O candidato à Presidência Renan Santos (Missão) anunciou que a campanha vai protocolar ainda hoje um pedido de liminar contra a decisão do ministro Dias Toffoli, do Tribunal Superior Eleitoral (TSE). A medida determinada por Toffoli suspendeu a propaganda eleitoral do candidato, bloqueou repasses do Fundo Especial de Financiamento de Campanha (FEFC) e proibiu sua participação em debates na TV, rádio e podcasts até nova definição do tribunal. O partido informou que também apresentará recurso ao presidente do TSE, ministro Nunes Marques.

Na decisão, o ministro apontou que o partido Missão deixou de informar à Justiça Eleitoral perfis de propaganda do candidato usados nas redes sociais. Segundo o despacho, 16 perfis atribuídos à campanha foram registrados junto ao tribunal com atraso — 12 dias após o período de apresentação de documentos. As regras eleitorais exigem o registro dos canais oficiais para permitir fiscalização da propaganda na internet, o fundamento jurídico invocado por Toffoli para adotar as medidas temporárias.

A defesa de Renan alega que a suspensão impede praticamente todas as formas de divulgação, limitando a campanha ao contato pessoal, e que a campanha foi privada do contraditório e da ampla defesa. O advogado Arthur Rollo disse que, em uma disputa de 45 dias com recursos escassos, a perda de dois ou três dias tem efeito irreversível.
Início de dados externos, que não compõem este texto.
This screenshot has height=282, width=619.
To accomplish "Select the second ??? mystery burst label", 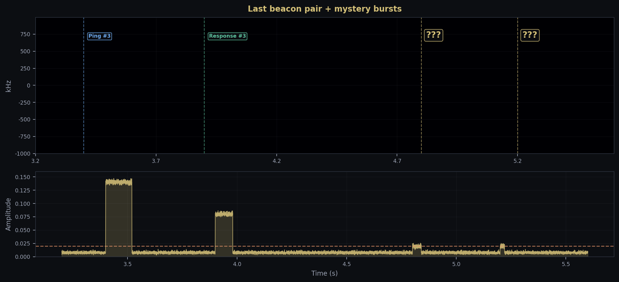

A estratégia da campanha, portanto, passa a ser judicializar o episódio na tentativa de recuperar visibilidade e recursos financeiros.

Politicamente, a decisão eleva o risco de desgaste para a candidatura ao reduzir canais de comunicação essenciais em campanha curta, além de forçar o deslocamento de recursos e tempo para o litígio. Do ponto de vista institucional, o caso coloca em foco a linha entre fiscalização técnica e medidas propor­cionais: ministros do TSE vêm reforçando regras sobre propaganda digital, mas a suspensão total de instrumentos de campanha costuma gerar debate sobre razoabilidade e efeitos práticos no processo eleitoral. O desfecho dependerá do julgamento do pedido de liminar e, posteriormente, da deliberação colegiada do tribunal.